Now in its 26th year, Leeds International Film Festival – since 2011 extended to an awe-inspiring 18 days at nine venues across the city – can justifiably lay claim to be the biggest event of its type in the North.
Opening next Thursday, November 1, with actor-turned-director Ben Affleck’s acclaimed thriller Argo (CIA spooks hatch outlandish plan to rescue hostages from Iran in 1979) with the closing gala on Thursday, November 15, featuring Michael Haneke’s Amour (octogenarian couple face up to the end of their life together), LIFF26 boasts 300 short and feature-length films and a smattering of guests that includes Nick Broomfield via Skype and both author Michael Morpurgo (War Horse) and director Andrei Konchalovsky (Runaway Train) in person on November 17.

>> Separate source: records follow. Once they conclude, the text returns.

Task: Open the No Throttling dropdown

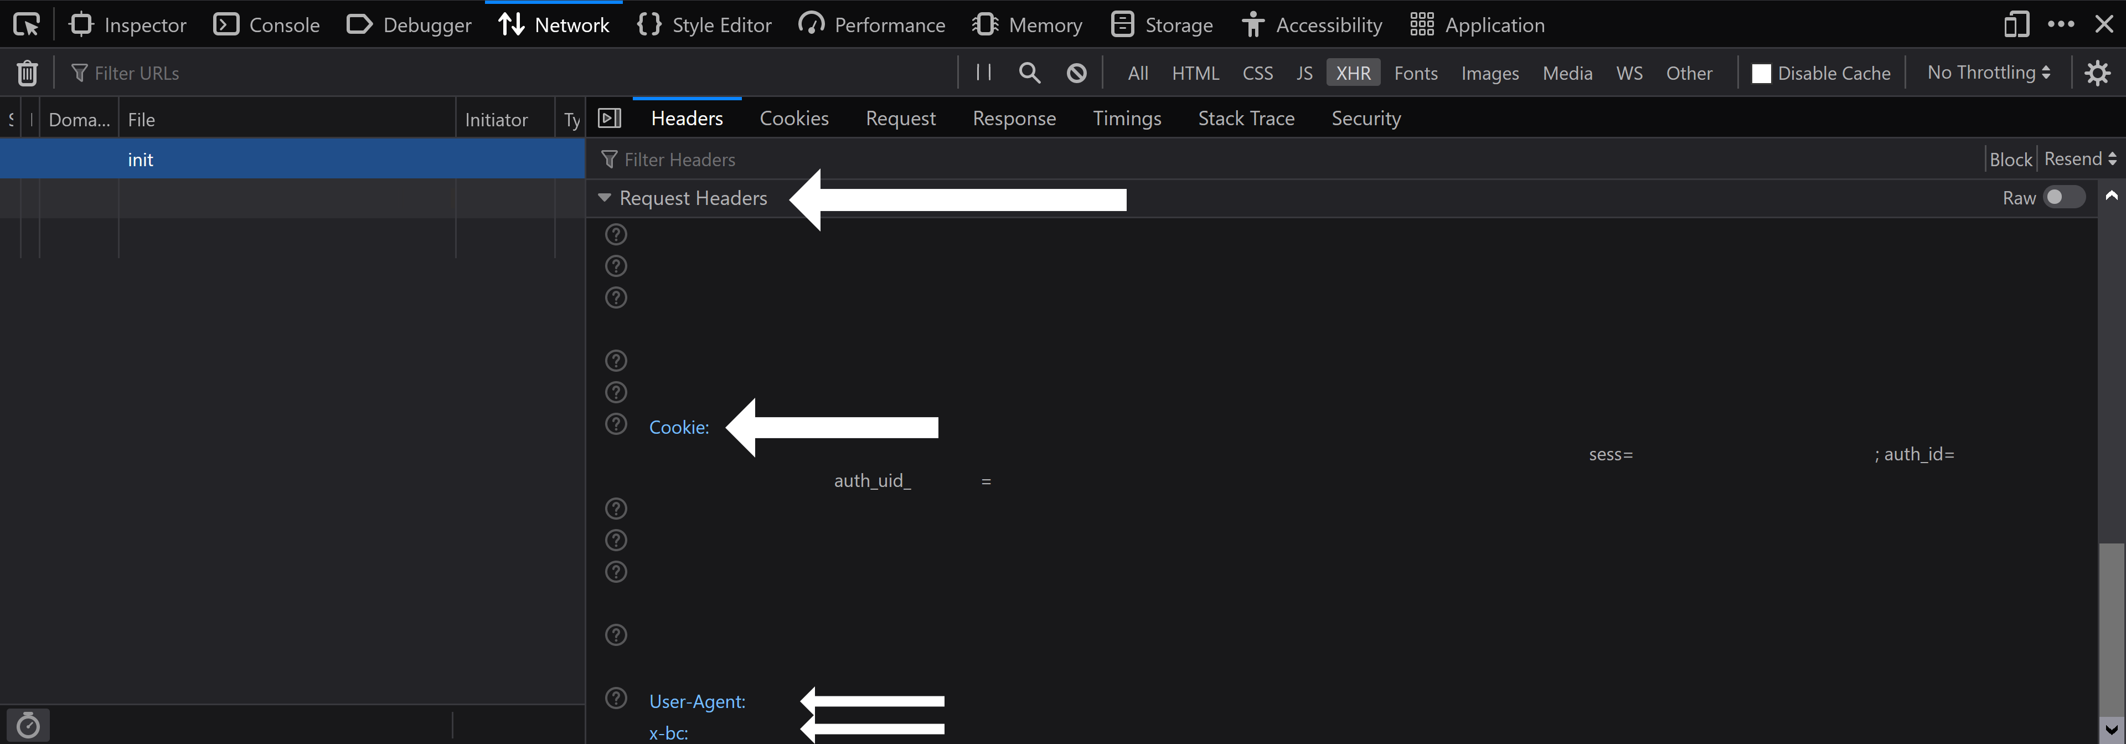Action: pyautogui.click(x=1988, y=73)
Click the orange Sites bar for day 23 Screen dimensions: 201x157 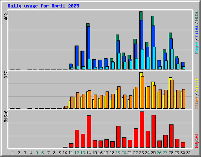point(143,92)
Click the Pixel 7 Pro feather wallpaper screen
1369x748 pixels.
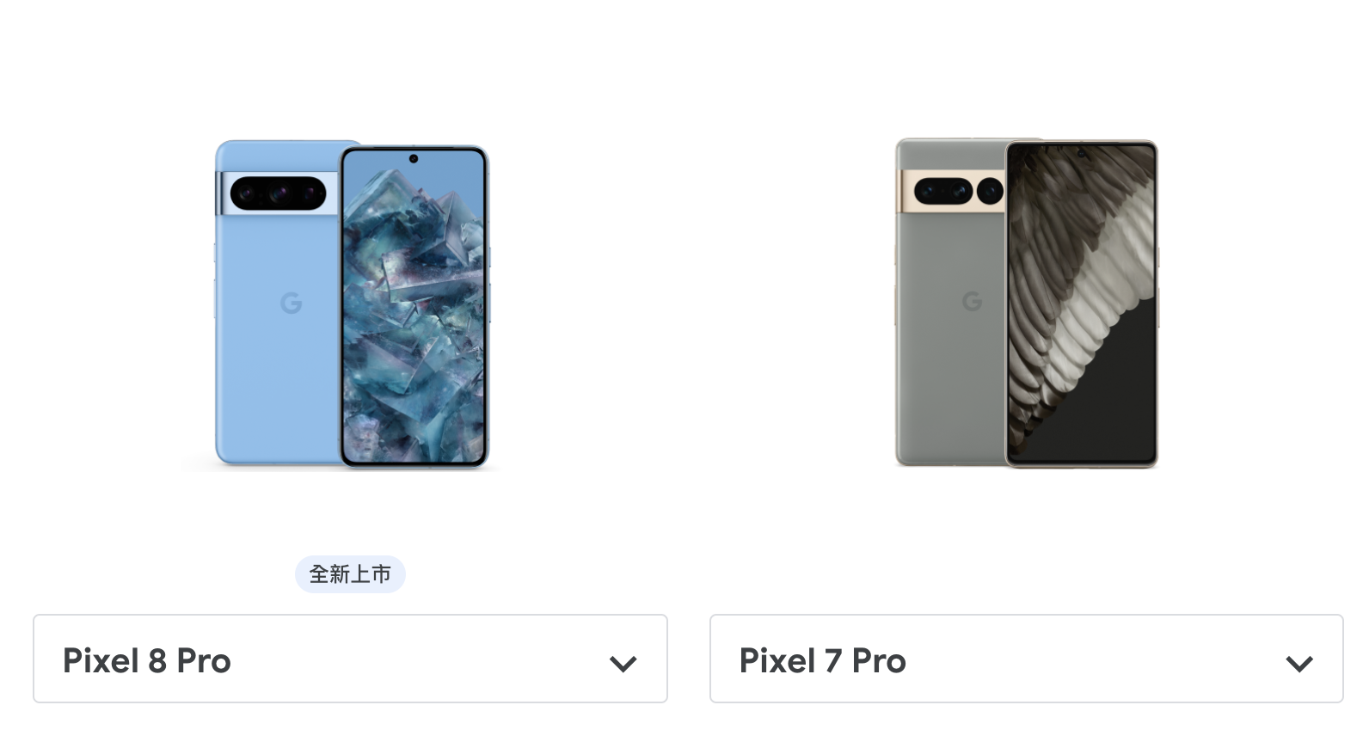(1081, 303)
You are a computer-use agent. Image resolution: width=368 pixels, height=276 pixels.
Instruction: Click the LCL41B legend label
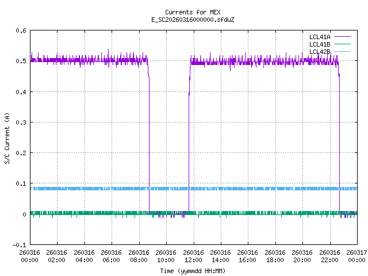(x=320, y=44)
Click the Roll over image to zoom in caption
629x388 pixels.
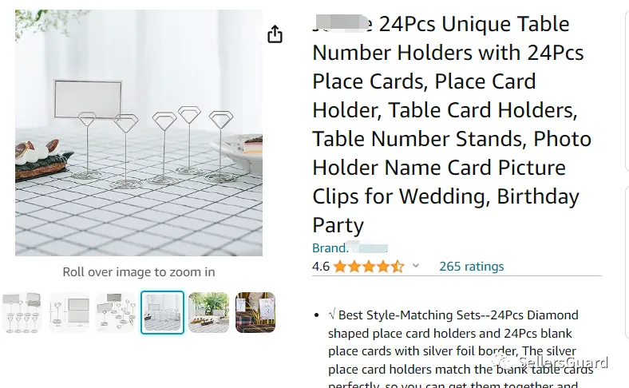coord(139,272)
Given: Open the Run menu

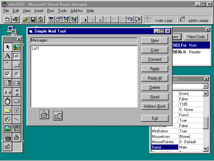Looking at the screenshot, I should click(50, 11).
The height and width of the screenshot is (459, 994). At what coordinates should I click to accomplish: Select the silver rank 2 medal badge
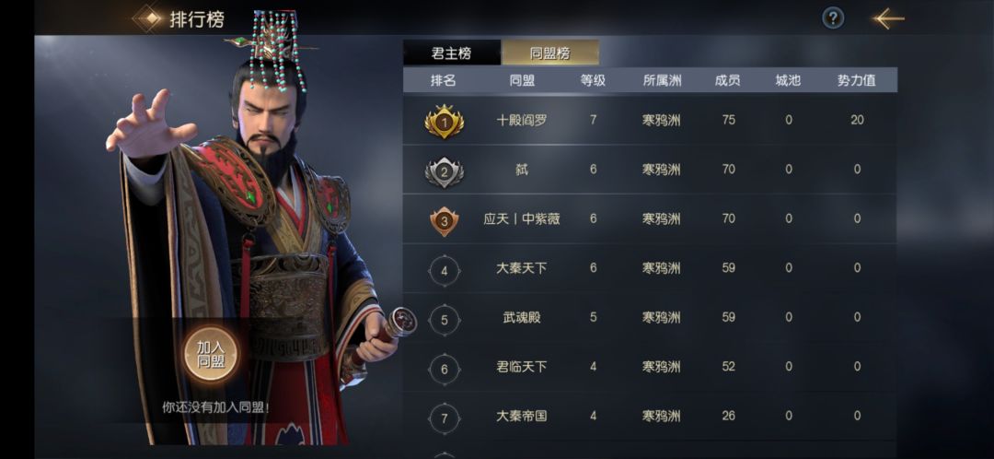click(444, 171)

One of Leeds’s unique selling points is the all-nighter that is Night of the Dead – five films, mainly UK premieres, with titles like A Little Bit Zombie and Meteletsa: Winter of the Dead and the phenomenon that is V/H/S. This one tends to sell out fast and LIFF staff are bracing themselves for an invasion.
Other titles that spring out of a packed programme include Thomas Vinterberg’s The Hunt, with Mads Mikkelsen as the small-town teacher accused of abuse; Persistence of Vision, the story of animator Richard Williams’ decades-long battle to finish his masterpiece The Thief and the Cobbler; Dustin Hoffman’s directorial debut Quartet starring the power quintet of Michael Gambon, Maggie Smith, Tom Courtenay, Pauline Collins and Billy Connolly; and a restored extended cut of Stanley Kubrick’s The Shining.
Leeds’s festival is the monster of the season but also starting today is Celluloid Screams, Sheffield’s horror film festival whilst York’s Aesthetica Short Film Festival runs from November 8-11 and Bradford Animation Festival takes place from November 13-17.
Rob Nevitt, director of Celluloid Screams since 2009, has put together another skin-crawling selection that includes opening gala Sightseers from Ben (Kill List) Wheatley, the reconstructed director’s cut of Nightbreed and the “amazing” Excision which closes the festival on Sunday.
“One of the highlights this year for me is our UK premiere of Resolution,” says Nevitt. “It’s an astonishing US indie debut that has the same sort of creeping dread as David Lynch’s early films.
“We also have the UK premiere of The Last Will and Testament of Rosalind Leigh, a beautifully-crafted slow burner directed by the founder of Rue Morgue magazine and starring Vanessa Redgrave.”
Nevitt is pleased with how the event is growing and reports “a significant upsurge in sales this year; weekend pass sales are at a record high. We’re expecting a sell-out for most screenings this year.”
One film playing at several festivals including LIFF26, Celluloid Screams and Whitby’s Bram Stoker International Film Festival is Before Dawn, an intense shocker shot in the valleys around Hebden Bridge by Dominic Brunt, best known as Paddy the vet from Emmerdale. A fresh take on the zombie movie, Before Dawn plays Celluloid Screams on October 28 and LIFF26 on November 7 with the cast in attendance. It screens at Whitby tonight. With such a proliferation of horror festivals in Yorkshire, as well as rivals in Manchester and Nottingham, it would be easy to assume Nevitt is nervous.
“What does the future hold?” he asks. “Next year is our fifth anniversary, so we’re already thinking of ways to celebrate that milestone in horrifying fashion. Building on this year’s success, we’ll keep seeking out the finest new horror cinema and if we keep the audience at the heart of what we do, we hopefully won’t go far wrong…”
Leeds International Film Festival has been running since 1988.
This year its programme will include a free screening of The Golem with live cinema organ accompaniment.
To commemorate the centenary of Bram Stoker’s death in 1912, the Bram Stoker International Film Festival in Whitby will present two very different versions of his timeless tale: the 1931 Spanish Dracula and Francis Ford Coppola’s 1992 adaptation starring Gary Oldman.
Among the focuses at the 19th Bradford Animation Festival is pioneering British animator John Halas, the man behind Animal Farm.